Cap'n Refsmmat Posted June 19, 2008 Share Posted June 19, 2008 My constant velocity rotating shaft has no inaccuracies. Constant velocity shafts don't change their duration of revolution. Cesium atoms don't decide to resonate at different frequencies, and quartz crystals don't start producing different frequencies at random (within a certain margin of error.) But I can absolutely guarantee that if you put your shaft on a plane and fly it at high speed, and compare it to a separate shaft on the ground, it'll show a slightly different answer. I defer the maths to someone with more experience in special relativity, as I am likely to screw it up. Link to comment Share on other sites More sharing options...
Motor Daddy Posted June 19, 2008 Author Share Posted June 19, 2008 Cesium atoms don't decide to resonate at different frequencies, and quartz crystals don't start producing different frequencies at random (within a certain margin of error.) But I can absolutely guarantee that if you put your shaft on a plane and fly it at high speed, and compare it to a separate shaft on the ground, it'll show a slightly different answer. I defer the maths to someone with more experience in special relativity, as I am likely to screw it up. But if the shaft changes rotational velocity it is no longer 300 revolutions per second. In other words, the shaft may only rotate 299 revolutions per second if it changes rotational velocity. That means the shaft is no longer accurate. Link to comment Share on other sites More sharing options...
Cap'n Refsmmat Posted June 19, 2008 Share Posted June 19, 2008 So don't change the rotational velocity of it then. Just change the linear velocity. Link to comment Share on other sites More sharing options...
Motor Daddy Posted June 19, 2008 Author Share Posted June 19, 2008 So don't change the rotational velocity of it then. Just change the linear velocity. The linear velocity is irrelevant, as the constant rotational velocity is determining a duration. It was already established that a second was 300 revolutions of the constant velocity shaft. If the shaft changes ROTATIONAL VELOCITY a second will no longer be 300 revolutions, and I will have NO IDEA how much time has actually elapsed during an event. Link to comment Share on other sites More sharing options...

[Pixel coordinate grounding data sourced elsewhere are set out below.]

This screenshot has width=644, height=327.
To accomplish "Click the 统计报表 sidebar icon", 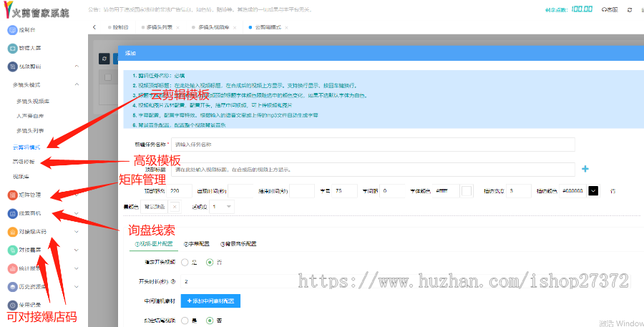I will pyautogui.click(x=12, y=268).
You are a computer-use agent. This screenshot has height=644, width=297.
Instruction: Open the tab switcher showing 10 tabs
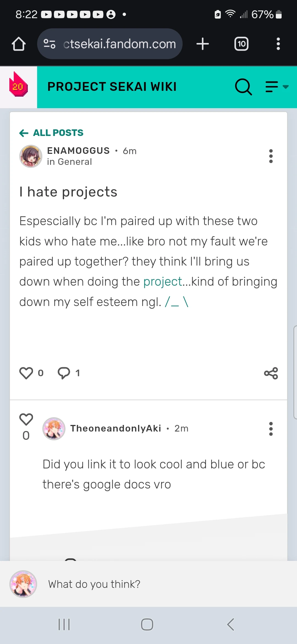pos(241,44)
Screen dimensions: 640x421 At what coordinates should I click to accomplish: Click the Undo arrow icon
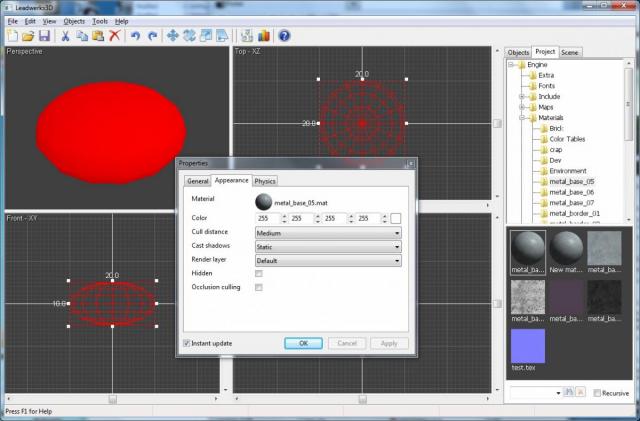pyautogui.click(x=136, y=36)
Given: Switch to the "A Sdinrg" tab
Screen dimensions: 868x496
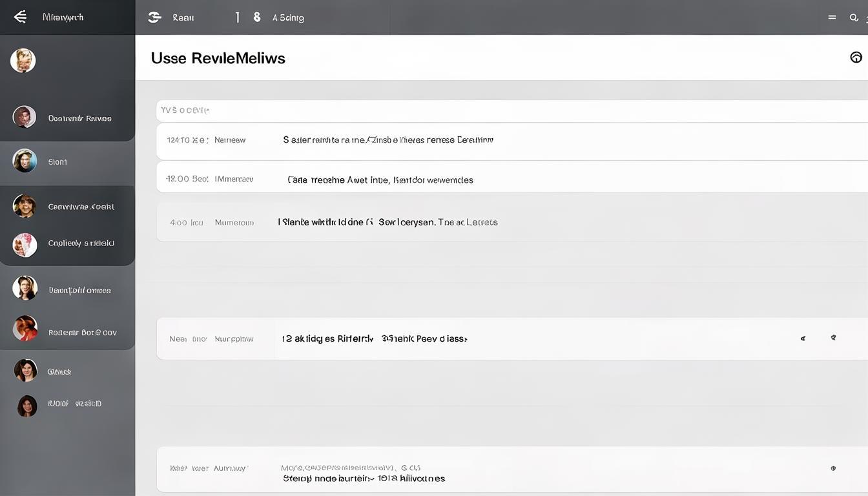Looking at the screenshot, I should click(x=288, y=18).
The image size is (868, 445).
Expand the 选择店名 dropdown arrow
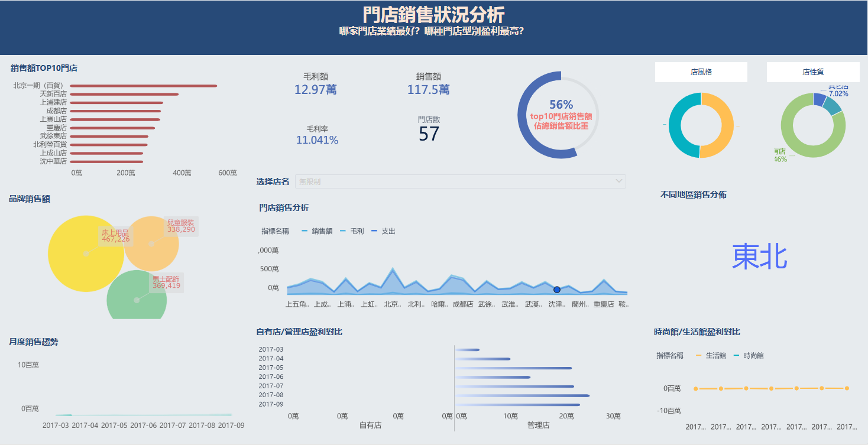pyautogui.click(x=618, y=181)
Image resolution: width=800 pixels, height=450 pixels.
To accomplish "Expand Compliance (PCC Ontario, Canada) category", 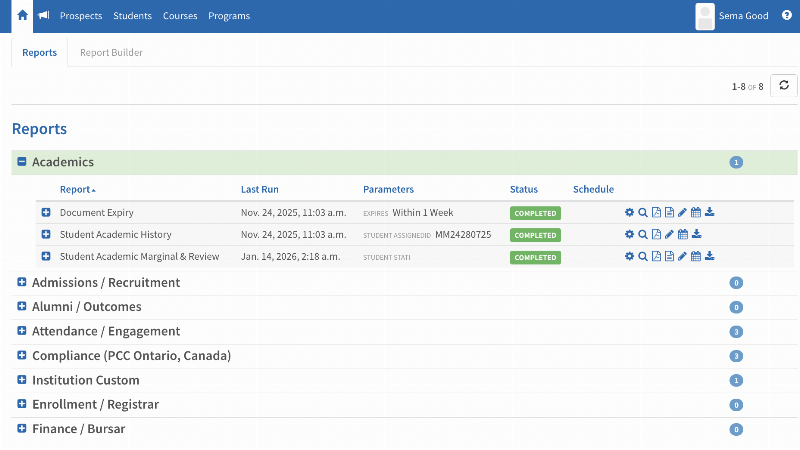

Cap'n Refsmmat Posted June 19, 2008 Share Posted June 19, 2008 Exactly. So I'm saying that you should put your shaft in a spaceship and send it off at a high linear velocity and bring it back, never changing its rotational velocity (from the perspective of someone sitting next to it in the spaceship). It'll still disagree with one sitting on the ground. Let me describe a scenario that you can visualize a little better. Suppose I take a pair of twins born eight minutes apart and put one of them on my latest new spaceship. I send him off at an incredibly high speed for five years; after five years, he'll turn around and come blazing back at the same high speed, for a total elapsed time of ten years from departure to return (according to him). So I send him off on my mission when he's aged twenty five. He comes back, aged thirty five, and sets off to find his twin to tell him how the journey was. Much to his shock, his twin died years ago -- in the time he was away, the twin had children, grandchildren, great-grandchildren, died, and so on. Four hundred years have elapsed on Earth, but the twin has only aged ten. That scenario is possible (assuming we could build such a spaceship). All of modern physics, and all of our experimental evidence, agrees that it could happen. What you are doing is denying all of that evidence and all of that physics. I suggest you take a course in special relativity to better understand it and learn why it has been demonstrated to be correct. Link to comment Share on other sites More sharing options...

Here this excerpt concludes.